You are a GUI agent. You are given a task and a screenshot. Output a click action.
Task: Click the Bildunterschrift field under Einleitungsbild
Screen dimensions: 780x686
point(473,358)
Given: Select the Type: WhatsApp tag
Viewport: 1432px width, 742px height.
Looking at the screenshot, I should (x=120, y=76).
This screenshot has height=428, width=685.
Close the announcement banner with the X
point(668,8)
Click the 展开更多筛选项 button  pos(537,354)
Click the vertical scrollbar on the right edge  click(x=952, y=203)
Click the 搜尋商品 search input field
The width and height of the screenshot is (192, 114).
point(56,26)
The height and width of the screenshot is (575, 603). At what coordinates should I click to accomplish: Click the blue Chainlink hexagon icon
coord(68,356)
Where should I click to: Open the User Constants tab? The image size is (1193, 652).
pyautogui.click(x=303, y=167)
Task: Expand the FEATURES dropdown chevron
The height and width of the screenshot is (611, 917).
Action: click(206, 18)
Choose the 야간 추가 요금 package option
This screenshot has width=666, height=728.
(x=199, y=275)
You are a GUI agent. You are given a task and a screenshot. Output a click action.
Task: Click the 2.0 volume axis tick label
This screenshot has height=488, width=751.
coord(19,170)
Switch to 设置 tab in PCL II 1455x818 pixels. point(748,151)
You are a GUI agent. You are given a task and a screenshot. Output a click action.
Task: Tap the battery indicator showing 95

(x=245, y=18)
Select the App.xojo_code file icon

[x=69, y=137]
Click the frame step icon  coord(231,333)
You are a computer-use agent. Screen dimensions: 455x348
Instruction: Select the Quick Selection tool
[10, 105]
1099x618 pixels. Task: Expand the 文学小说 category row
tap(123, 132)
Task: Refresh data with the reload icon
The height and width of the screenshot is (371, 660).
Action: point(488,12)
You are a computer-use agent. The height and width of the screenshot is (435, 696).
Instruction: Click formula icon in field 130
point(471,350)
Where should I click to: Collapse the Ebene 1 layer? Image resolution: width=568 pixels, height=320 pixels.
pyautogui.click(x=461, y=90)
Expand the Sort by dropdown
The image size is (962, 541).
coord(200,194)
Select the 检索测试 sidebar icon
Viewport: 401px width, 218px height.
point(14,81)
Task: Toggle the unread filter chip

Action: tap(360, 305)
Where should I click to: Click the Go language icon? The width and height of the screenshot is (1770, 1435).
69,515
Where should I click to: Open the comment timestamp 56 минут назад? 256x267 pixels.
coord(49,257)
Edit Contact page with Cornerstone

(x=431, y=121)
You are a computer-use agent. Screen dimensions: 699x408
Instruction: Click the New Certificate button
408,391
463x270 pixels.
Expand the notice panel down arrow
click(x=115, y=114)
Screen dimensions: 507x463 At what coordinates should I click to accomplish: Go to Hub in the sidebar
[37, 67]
══════════════════════════════
**SET PROBLEM**
Lay out every line of the entries above as a Markdown table with two columns, Row and Line. Put a sequential number under Row, and skip blank lines.

**FINISHED EXERCISE**
| Row | Line |
|---|---|
| 1 | You are a GUI agent. You are given a task and a screenshot. Output a click action. |
| 2 | Task: Click the Bildunterschrift field under Einleitungsbild |
| 3 | Screen dimensions: 780x686 |
| 4 | point(473,358) |
| 5 | Given: Select the Type: WhatsApp tag |
| 6 | Viewport: 1432px width, 742px height. |
| 7 | Looking at the screenshot, I should (x=120, y=76). |
| 8 | This screenshot has height=428, width=685. |
| 9 | Close the announcement banner with the X |
| 10 | point(668,8) |
| 11 | Click the 展开更多筛选项 button  pos(537,354) |
| 12 | Click the vertical scrollbar on the right edge  click(x=952, y=203) |
| 13 | Click the 搜尋商品 search input field |
| 14 | The width and height of the screenshot is (192, 114). |
| 15 | point(56,26) |
| 16 | The height and width of the screenshot is (575, 603). At what coordinates should I click to accomplish: Click the blue Chainlink hexagon icon |
| 17 | coord(68,356) |
| 18 | Where should I click to: Open the User Constants tab? The image size is (1193, 652). |
| 19 | pyautogui.click(x=303, y=167) |
| 20 | Task: Expand the FEATURES dropdown chevron |
| 21 | The height and width of the screenshot is (611, 917). |
| 22 | Action: click(206, 18) |
| 23 | Choose the 야간 추가 요금 package option |
| 24 | This screenshot has width=666, height=728. |
| 25 | (x=199, y=275) |
| 26 | You are a GUI agent. You are given a task and a screenshot. Output a click action. |
| 27 | Task: Click the 2.0 volume axis tick label |
| 28 | This screenshot has height=488, width=751. |
| 29 | coord(19,170) |
| 30 | Switch to 设置 tab in PCL II 1455x818 pixels. point(748,151) |
| 31 | You are a GUI agent. You are given a task and a screenshot. Output a click action. |
| 32 | Task: Tap the battery indicator showing 95 |
| 33 | (x=245, y=18) |
| 34 | Select the App.xojo_code file icon |
| 35 | [x=69, y=137] |
| 36 | Click the frame step icon  coord(231,333) |
| 37 | You are a computer-use agent. Screen dimensions: 455x348 |
| 38 | Instruction: Select the Quick Selection tool |
| 39 | [10, 105] |
| 40 | 1099x618 pixels. Task: Expand the 文学小说 category row |
| 41 | tap(123, 132) |
| 42 | Task: Refresh data with the reload icon |
| 43 | The height and width of the screenshot is (371, 660). |
| 44 | Action: point(488,12) |
| 45 | You are a computer-use agent. The height and width of the screenshot is (435, 696). |
| 46 | Instruction: Click formula icon in field 130 |
| 47 | point(471,350) |
| 48 | Where should I click to: Collapse the Ebene 1 layer? Image resolution: width=568 pixels, height=320 pixels. |
| 49 | pyautogui.click(x=461, y=90) |
| 50 | Expand the Sort by dropdown |
| 51 | The image size is (962, 541). |
| 52 | coord(200,194) |
| 53 | Select the 检索测试 sidebar icon |
| 54 | Viewport: 401px width, 218px height. |
| 55 | point(14,81) |
| 56 | Task: Toggle the unread filter chip |
| 57 | Action: tap(360, 305) |
| 58 | Where should I click to: Click the Go language icon? The width and height of the screenshot is (1770, 1435). |
| 59 | 69,515 |
| 60 | Where should I click to: Open the comment timestamp 56 минут назад? 256x267 pixels. |
| 61 | coord(49,257) |
| 62 | Edit Contact page with Cornerstone |
| 63 | (x=431, y=121) |
| 64 | You are a computer-use agent. Screen dimensions: 699x408 |
| 65 | Instruction: Click the New Certificate button |
| 66 | 408,391 |
| 67 | 463x270 pixels. |
| 68 | Expand the notice panel down arrow |
| 69 | click(x=115, y=114) |
| 70 | Screen dimensions: 507x463 At what coordinates should I click to accomplish: Go to Hub in the sidebar |
| 71 | [37, 67] |